[Stored items]
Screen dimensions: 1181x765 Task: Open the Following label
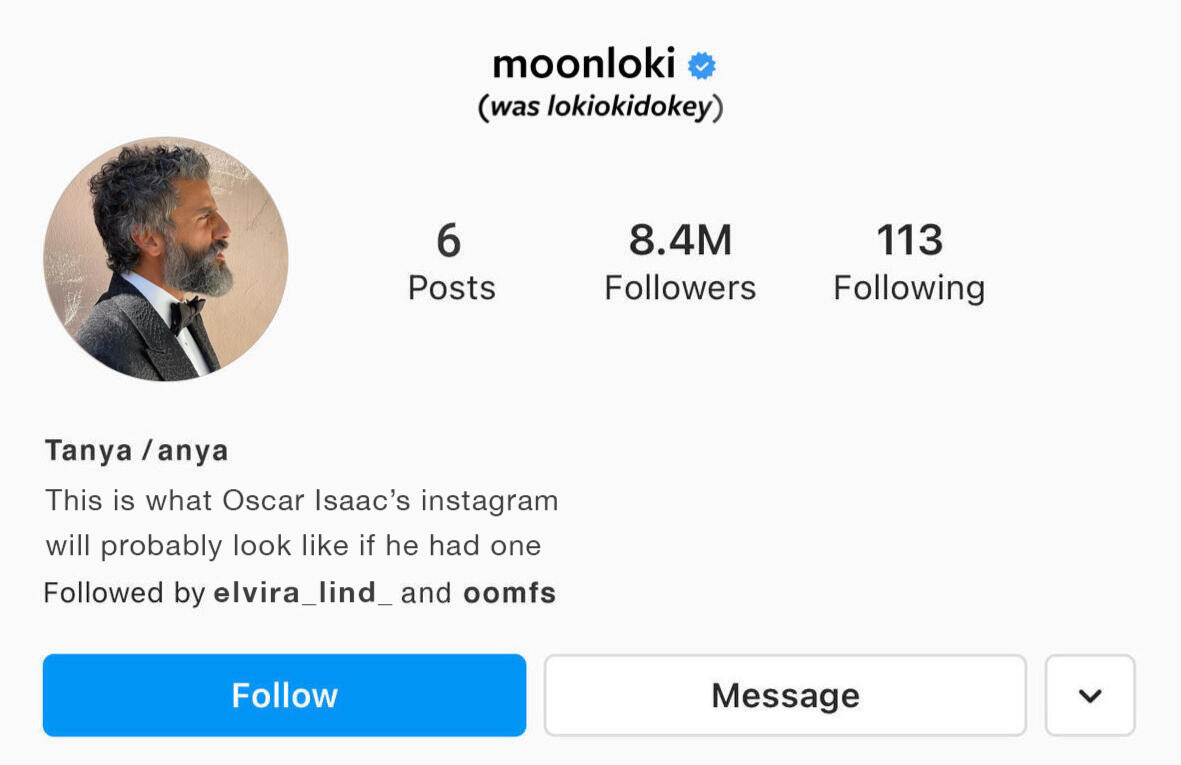click(909, 288)
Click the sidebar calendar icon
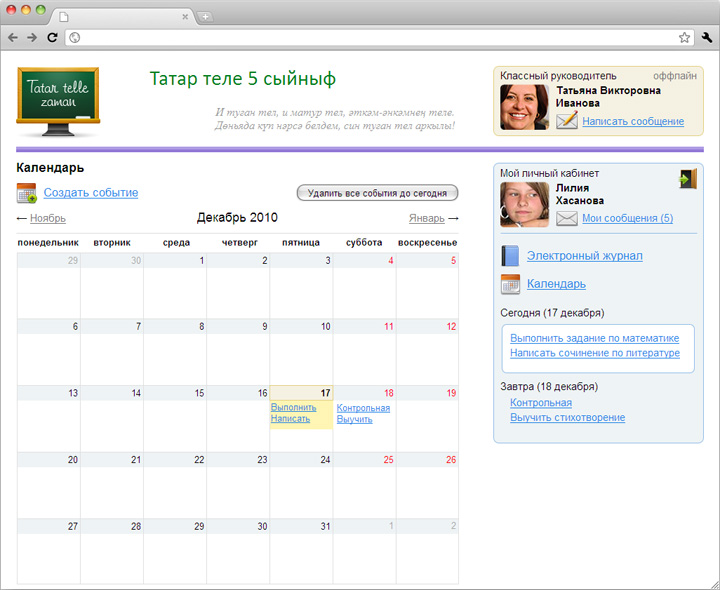This screenshot has width=720, height=590. (x=510, y=284)
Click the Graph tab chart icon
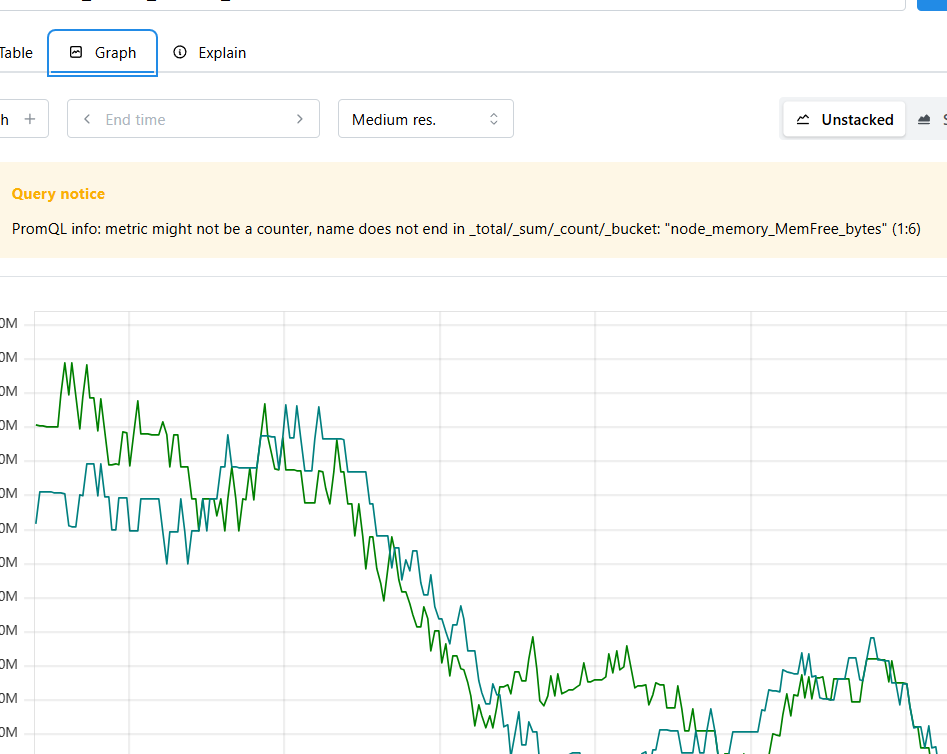Viewport: 947px width, 754px height. pos(75,52)
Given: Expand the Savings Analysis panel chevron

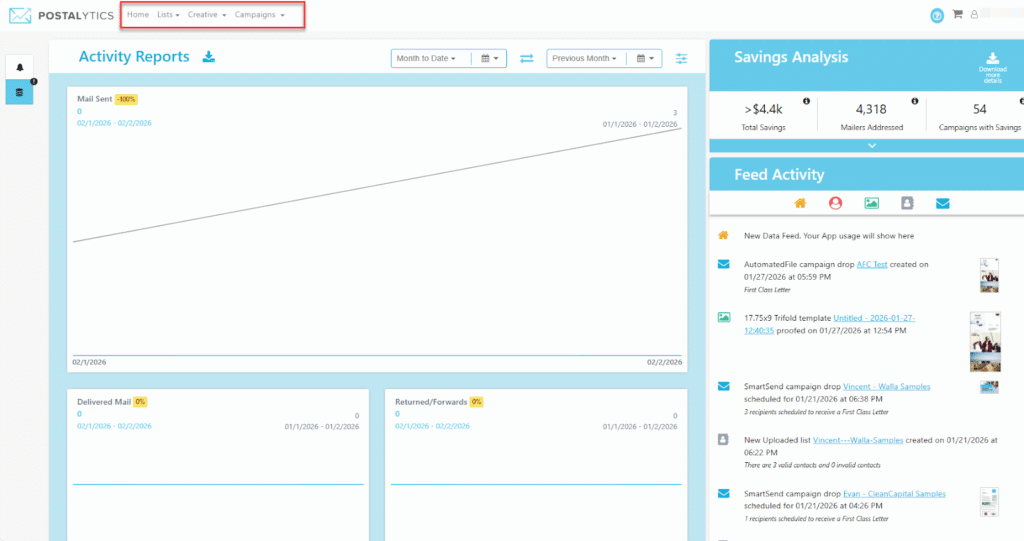Looking at the screenshot, I should (872, 145).
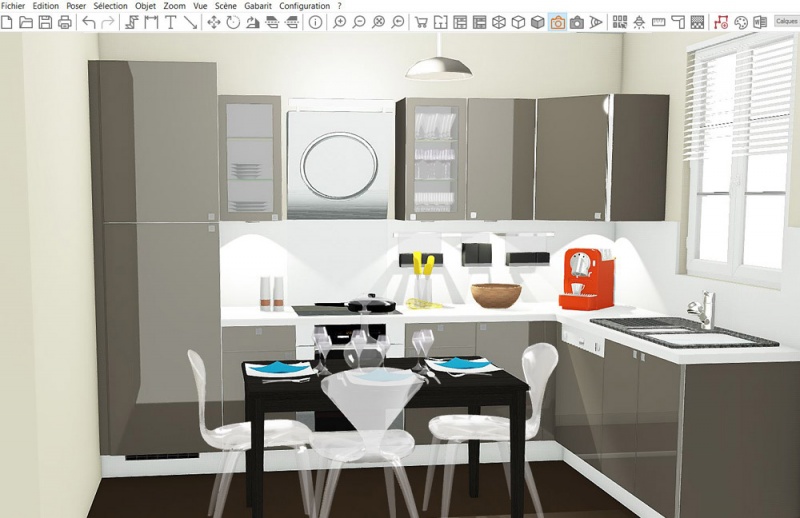This screenshot has width=800, height=518.
Task: Click the shopping cart icon
Action: (x=421, y=22)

EXERCISE OBJECTIVE
For every line above, produce an exact transcription that omits the images.

EXERCISE RESULT
Screen dimensions: 1181x765 Task: Open the Following label
click(909, 288)
Click the sidebar calendar icon
This screenshot has width=720, height=590. (x=510, y=284)
Click the Graph tab chart icon
Viewport: 947px width, 754px height. pos(75,52)
Given: Expand the Savings Analysis panel chevron

Looking at the screenshot, I should (872, 145).
This screenshot has width=800, height=518.
Task: Click the shopping cart icon
Action: (x=421, y=22)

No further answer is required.